- _Material provided_
--

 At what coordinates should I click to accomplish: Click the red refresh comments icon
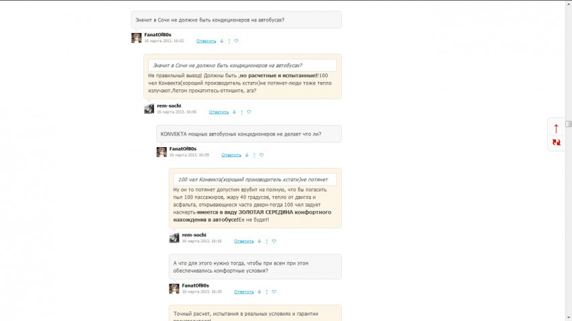point(556,142)
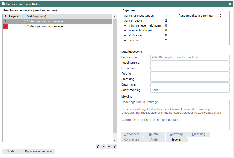Disable the Problemen checkbox
The width and height of the screenshot is (234, 158).
(x=126, y=36)
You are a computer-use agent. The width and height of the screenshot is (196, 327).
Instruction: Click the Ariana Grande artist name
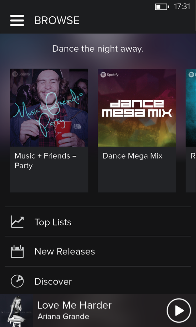click(63, 317)
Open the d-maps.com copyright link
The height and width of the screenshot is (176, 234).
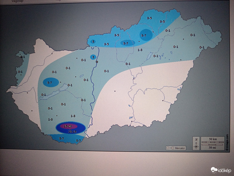click(227, 142)
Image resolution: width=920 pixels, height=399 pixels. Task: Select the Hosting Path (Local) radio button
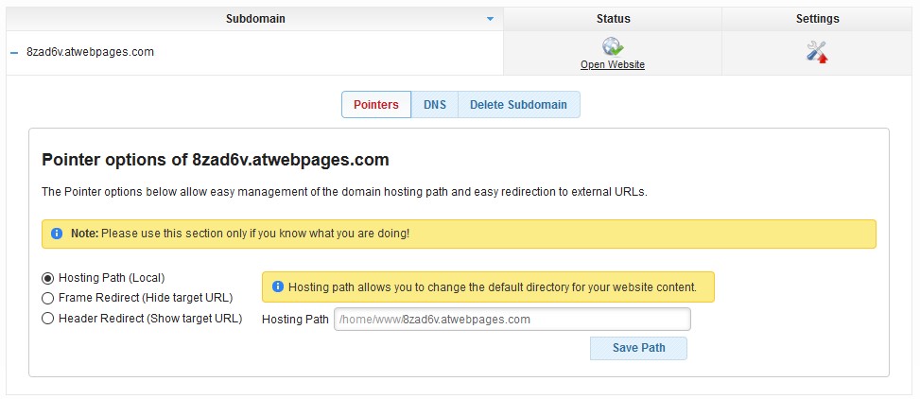[x=47, y=278]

--

- _Task requirements_
Begin at the line with "Open the d-maps.com copyright link" and end at the last line of the data above. Reproduce those lines exactly, but not the pictures.

- _Response_
Open the d-maps.com copyright link
The height and width of the screenshot is (176, 234).
click(227, 142)
Image resolution: width=920 pixels, height=399 pixels. Task: Select the Hosting Path (Local) radio button
[x=47, y=278]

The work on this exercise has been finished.